43 years old woman with Crohn’s disease, been receiving adalimumab for 4 months prior to admission, admitted for acute onset encephalopathy, rapid behavior change and abnormal dystonic movements.
Extensive diagnostic workup with brain imaging, EEG, CSF analysis, autoantibody screening, were unremarkable. normal CT chest and abdomen and pelvis . Given high clinical suspicion of adalimumab induced limbic encephalitis, she was started on 5 days of IV steroid followed by 5 sessions of plasma exchange with remarkable response.
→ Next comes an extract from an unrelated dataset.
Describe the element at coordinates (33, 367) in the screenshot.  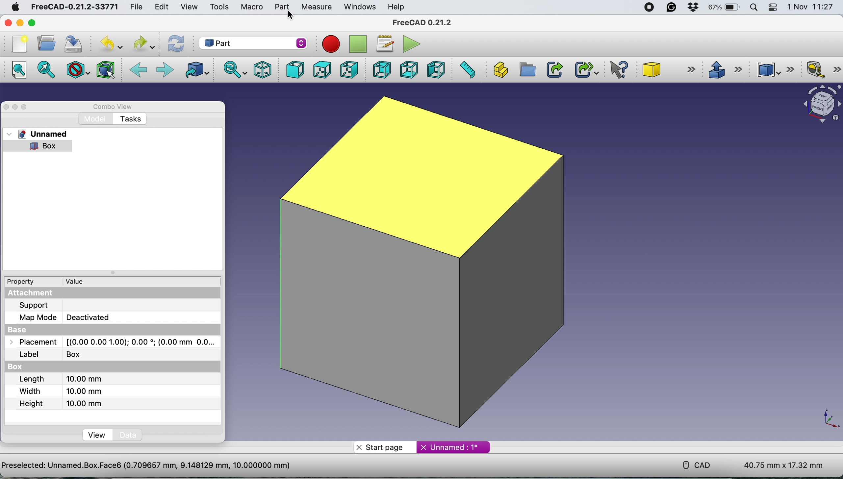
I see `box` at that location.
At 4 weeks follow-up appointment, she reported a return to her baseline condition, with a score of 28/30 on the Montreal Cognitive Assessment test and no neurological deficits on examination.
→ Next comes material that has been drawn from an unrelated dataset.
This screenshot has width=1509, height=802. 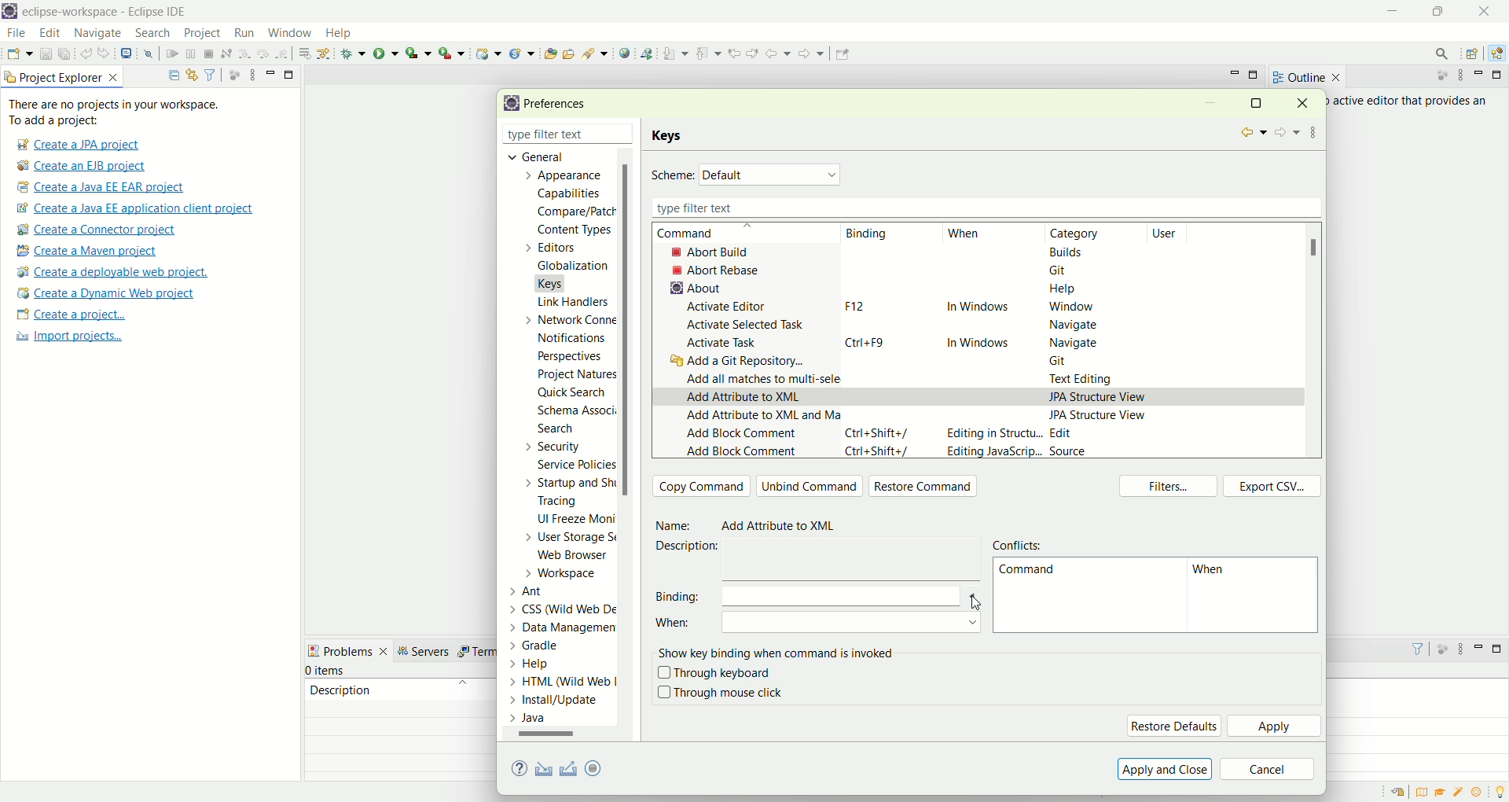 What do you see at coordinates (575, 211) in the screenshot?
I see `compare` at bounding box center [575, 211].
61 YO woman with rheumatoid arthritis on Adalimumab since 2017. Admitted for vertigo and tinnitus. Brain MRI showed multiple T2 hyperintensities in subcortical white matter with one area of right parietal lobe enhancement, normal CTA head and neck. Adalimumab switched to Tofacitinib. No residual symptoms, stable brain MRI lesions 3 years, no cord enhancement MRI spine
37yo women with psoriatic arthritis admitted for new onset focal to bilateral GTC seizure one month following adalimumab initiation. Brain MRI demonstrated PRES. Discontinuation of adalimumab and blood pressure management led to resolution of symptoms with normal MRI findings 3m after discharge.